Because I’ve been in this liminal space waiting for my grad school program to begin (that’s starts today, actually), I’ve had a lot of extra time that I’m not used to having. There aren’t other creative projects demanding my attention at the moment, which means I’ve had to invent one.

Despite my very good argument against doing so, here is when I believe this rewrite is justified.

I have a specific reason for doing so (and that reason is not “I can do better”)

It is not modesty or self-deprecation to say that the improv-focused posts that started this blog are poorly written. As I said above, the ideas exist, and the ideas are good, but they aren’t presented in the most effective manner. They often take a simple idea and bury it in a swamp of irrelevant personal details.

I could (and given my own argument, should) just leave them alone and let readers pick through my old work for the improv insight. And I have, for four years. But I’ve come to realize that housing those posts on my blog website,, doesn’t make a lot of sense. They are about improv, and I haven’t written about improv in several years.

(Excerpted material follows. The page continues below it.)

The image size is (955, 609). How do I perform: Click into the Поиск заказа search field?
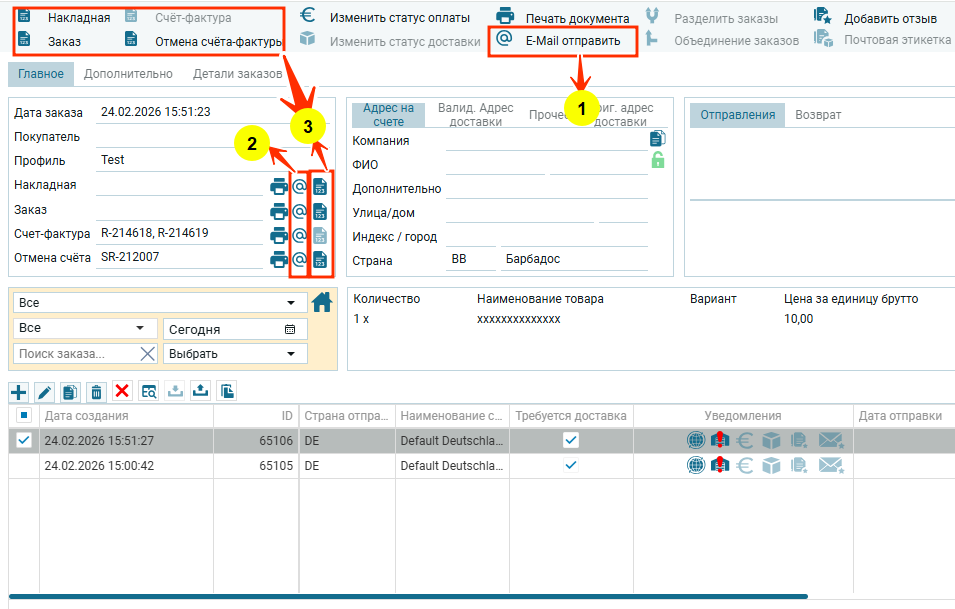pos(75,353)
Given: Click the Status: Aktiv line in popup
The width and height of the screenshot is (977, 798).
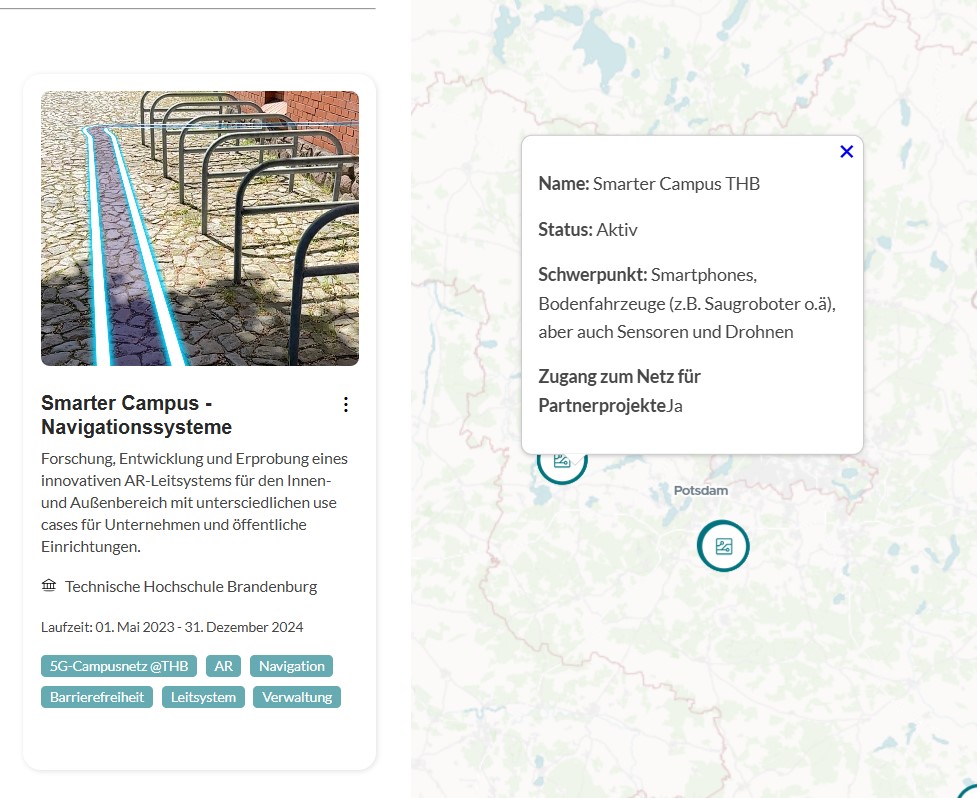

I do, however, have another website dedicated entirely to improv——where I promote and sell my book. Since those early articles inspired the book, it makes a lot more sense to host them there and use them as a representation of what readers can expect to find in Improv ABC (and my new book). But if I just copy and paste them on my other website, I’ll be doing my book a disservice. The old posts—mired as they are in personal stories—don’t accurately represent the quality of concise and straightforward information a reader should expect from Improv ABC. And so, I’ve talked myself into rewriting a lot of those posts to better reflect the book’s contents.

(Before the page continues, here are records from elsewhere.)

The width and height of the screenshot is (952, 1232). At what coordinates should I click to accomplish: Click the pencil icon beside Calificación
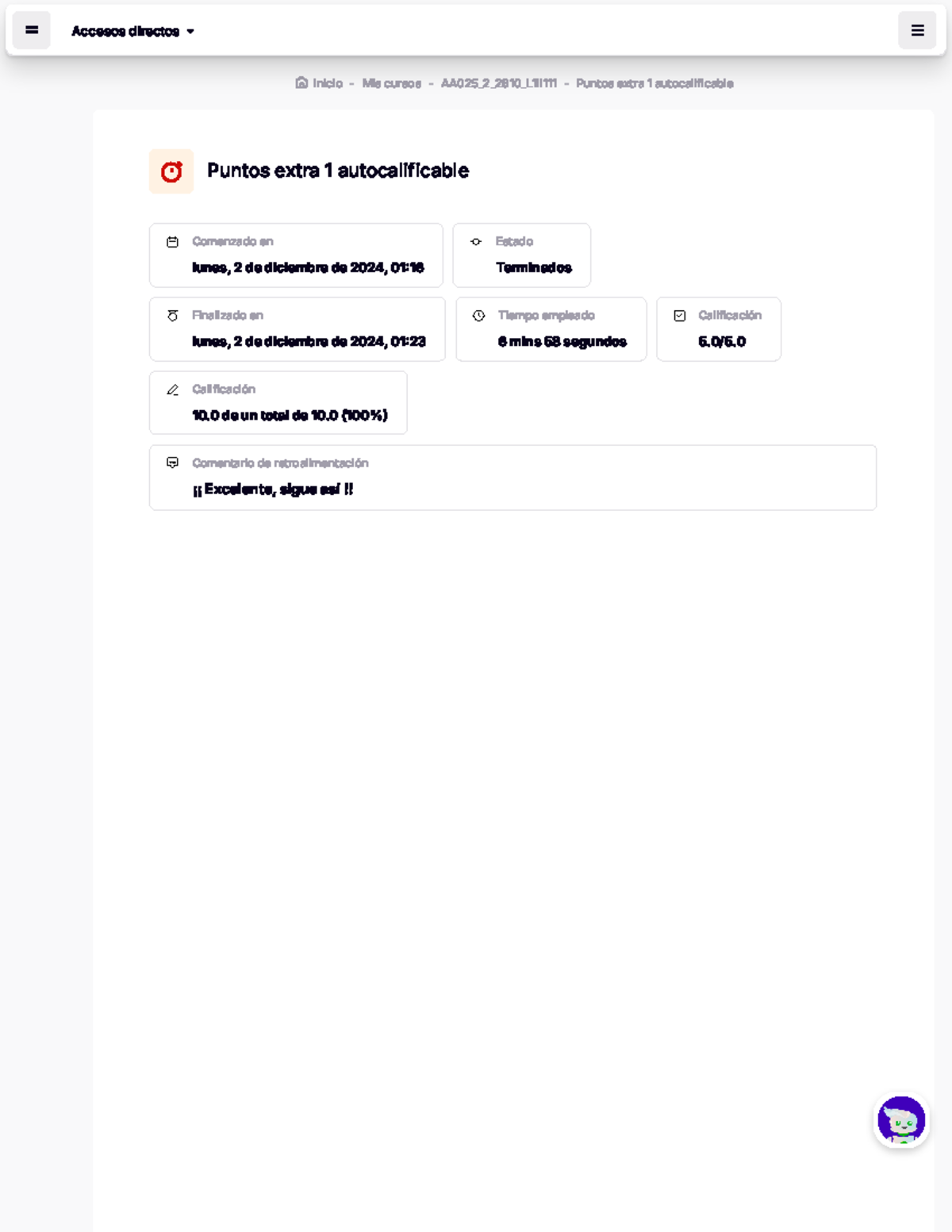[172, 390]
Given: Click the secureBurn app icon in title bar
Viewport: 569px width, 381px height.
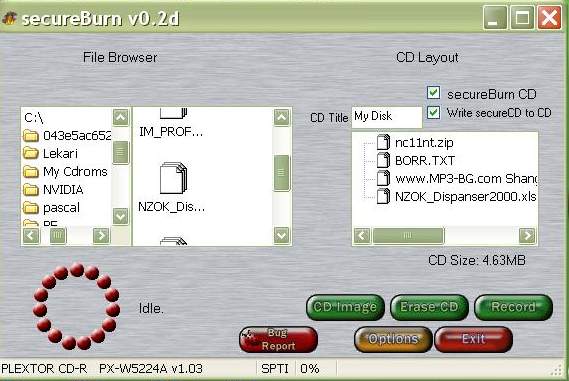Looking at the screenshot, I should [x=9, y=18].
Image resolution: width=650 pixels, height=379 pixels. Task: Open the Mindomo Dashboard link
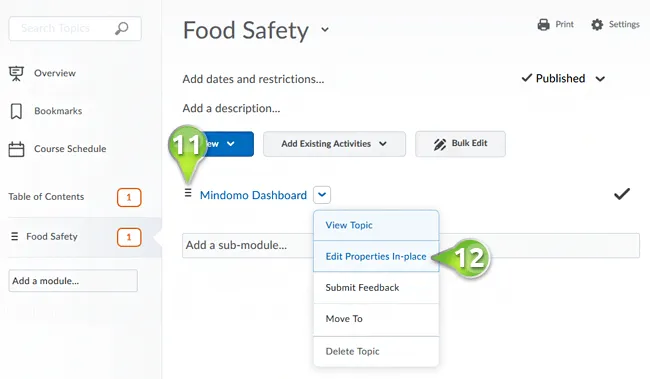[253, 195]
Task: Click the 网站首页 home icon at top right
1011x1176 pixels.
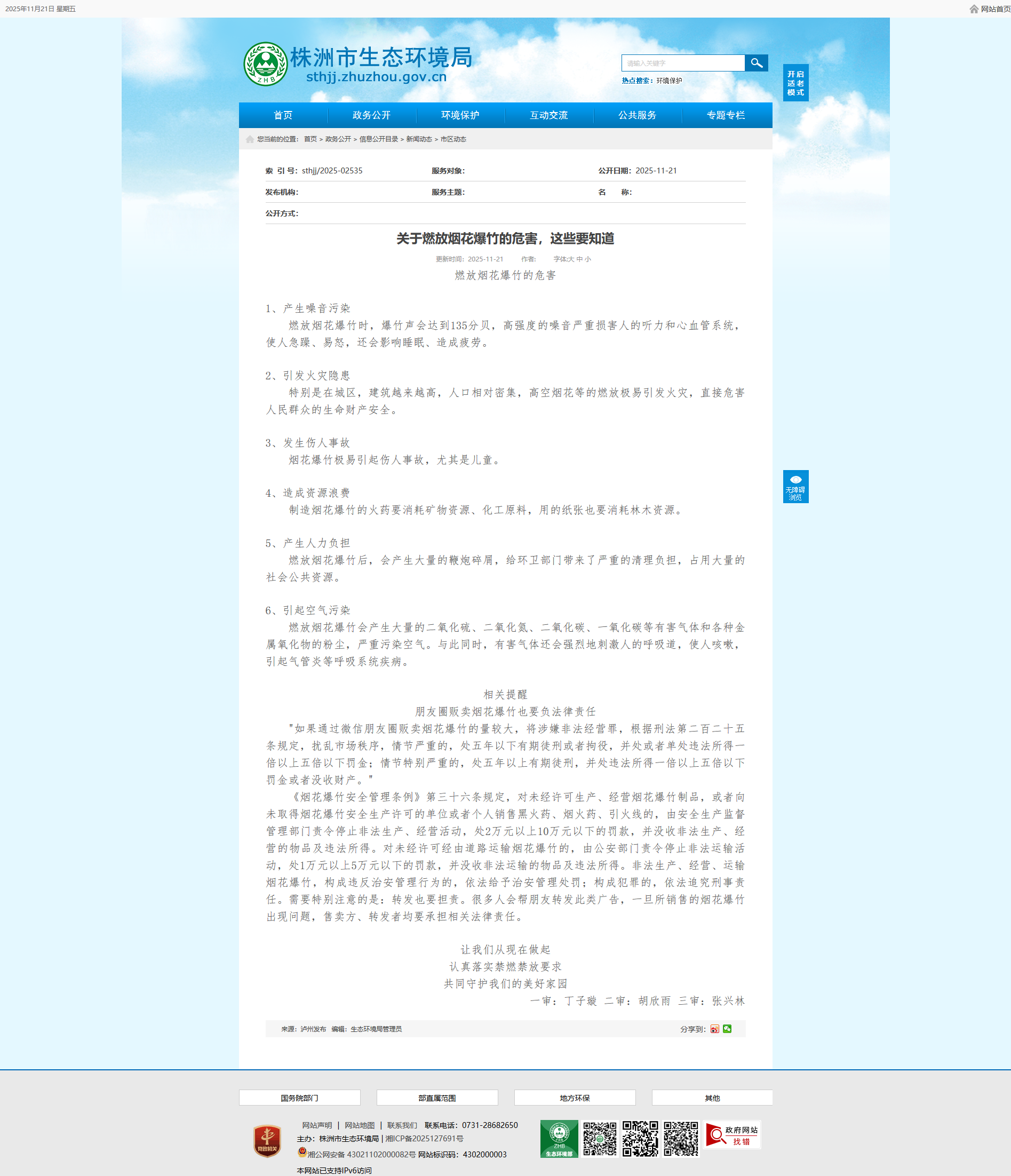Action: [x=974, y=9]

I have time (and it won’t interfere with my regular creative output)

Were I still working my 9-5 job, had I not had four weeks of free time, I would not have taken on this project. It is incredibly time consuming. It took me two full working days just to audit and organize my old articles. And a lot of those posts require more than a fresh coat of paint. Many of them have to be rewritten from scratch.

Because I have this free time, I’ve been able to update those posts without interfering with my weekly writing here. Were that not the case, I could not justify it.

Now that school is starting, I cannot honestly promise I will finish the project. As it stands, I’ve refreshed eight posts (which you can check out here), but there are a lot more to go. We’ll see.

Whether or not I do end up rewriting them all, I’ve learned a valuable lesson—rewriting old blog posts (or redoing old work in general) is more work than you can imagine. It is almost always better to just make peace with your old, embarrassing stuff. It’s part of the creative process.

As artist Caroline Zook says:

“The hard thing about including your art in a book that comes out two years later is that your style has changed. I knew that would happen. Are there pieces in the book that I look back on and cringe a little because my style has evolved? Sure. But that’s kind of the cool part about publishing a book. It’s like this snapshot of your work at a given moment in time.”